[Start Selected excerpt]
I mean the use of the mmap_sem here is finally in a way where we can
just delete the mmap_sem and use _fast
 
ie, AFAIK there is no need for the mmap_sem to be held during
ib_umem_add_sg_table()

This should probably be a standalone patch however

Jason
John Hubbard Nov. 4, 2019, 10:03 p.m. UTC | #4
On 11/4/19 12:57 PM, Jason Gunthorpe wrote:
> On Mon, Nov 04, 2019 at 12:48:13PM -0800, John Hubbard wrote:
>> On 11/4/19 12:33 PM, Jason Gunthorpe wrote:
>> ...
>>>> diff --git a/drivers/infiniband/core/umem.c b/drivers/infiniband/core/umem.c
>>>> index 24244a2f68cc..c5a78d3e674b 100644
>>>> +++ b/drivers/infiniband/core/umem.c
>>>> @@ -272,11 +272,10 @@ struct ib_umem *ib_umem_get(struct ib_udata *udata, unsigned long addr,
>>>>  
>>>>  	while (npages) {
>>>>  		down_read(&mm->mmap_sem);
>>>> -		ret = get_user_pages(cur_base,
>>>> +		ret = pin_longterm_pages(cur_base,
>>>>  				     min_t(unsigned long, npages,
>>>>  					   PAGE_SIZE / sizeof (struct page *)),
>>>> -				     gup_flags | FOLL_LONGTERM,
>>>> -				     page_list, NULL);
>>>> +				     gup_flags, page_list, NULL);
>>>
>>> FWIW, this one should be converted to fast as well, I think we finally
>>> got rid of all the blockers for that?
>>>
>>
>> I'm not aware of any blockers on the gup.c end, anyway. The only broken thing we
>> have there is "gup remote + FOLL_LONGTERM". But we can do "gup fast + LONGTERM". 
> 
> I mean the use of the mmap_sem here is finally in a way where we can
> just delete the mmap_sem and use _fast
>  
> ie, AFAIK there is no need for the mmap_sem to be held during
> ib_umem_add_sg_table()
> 
> This should probably be a standalone patch however
> 

Yes. Oh, actually I guess the patch flow should be: change to 
get_user_pages_fast() and remove the mmap_sem calls, as one patch. And then change 
to pin_longterm_pages_fast() as the next patch. Otherwise, the internal fallback
from _fast to slow gup would attempt to take the mmap_sem (again) in the same
thread, which is not good. :)
[End Selected excerpt]
[Start Record set]
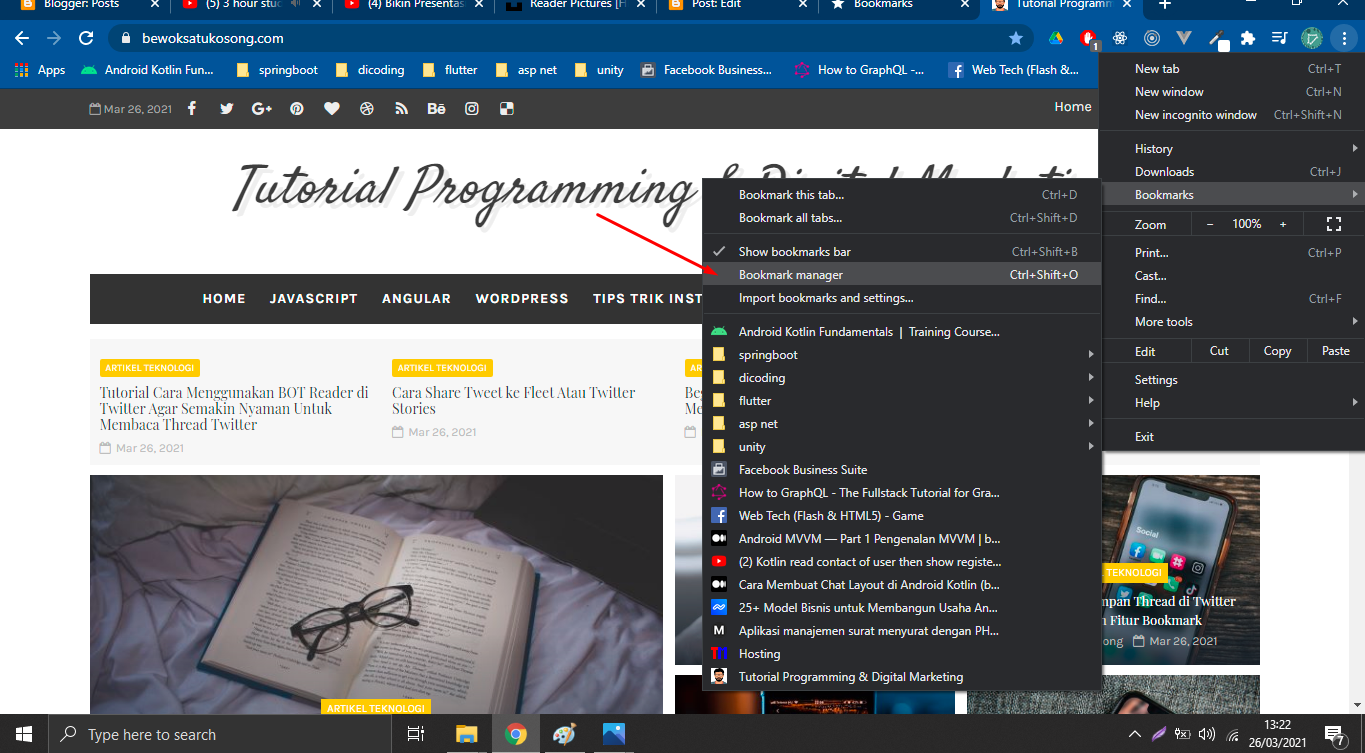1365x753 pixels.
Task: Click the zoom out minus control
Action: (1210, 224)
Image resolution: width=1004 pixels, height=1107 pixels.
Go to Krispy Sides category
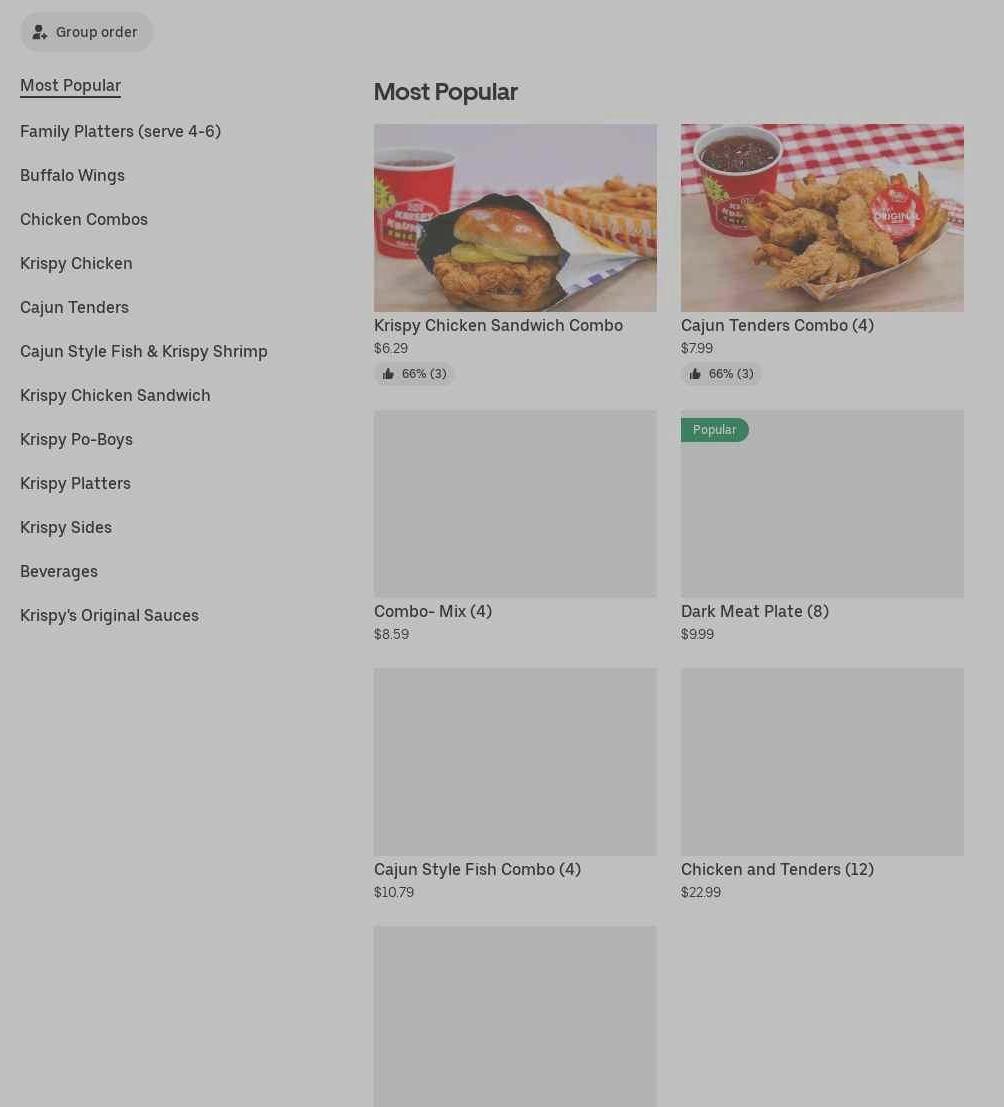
[End Record set]
[Set tasks]
a – From the mailing-list thread on the umem.c patch, copy the passage that begins with the words containing "Yes. Oh, actually" and ends with "not good. :)".
b – Translate this sentence from the mailing-list thread on the umem.c patch into Spanish: "Otherwise, the internal fallback from _fast to slow gup would attempt to take the mmap_sem (again) in the same thread, which is not good."

[Expected responses]
a –
Yes. Oh, actually I guess the patch flow should be: change to 
get_user_pages_fast() and remove the mmap_sem calls, as one patch. And then change 
to pin_longterm_pages_fast() as the next patch. Otherwise, the internal fallback
from _fast to slow gup would attempt to take the mmap_sem (again) in the same
thread, which is not good. :)

b – De lo contrario, el mecanismo interno de respaldo de _fast al gup lento intentaría tomar el mmap_sem (de nuevo) en el mismo hilo, lo cual no es bueno.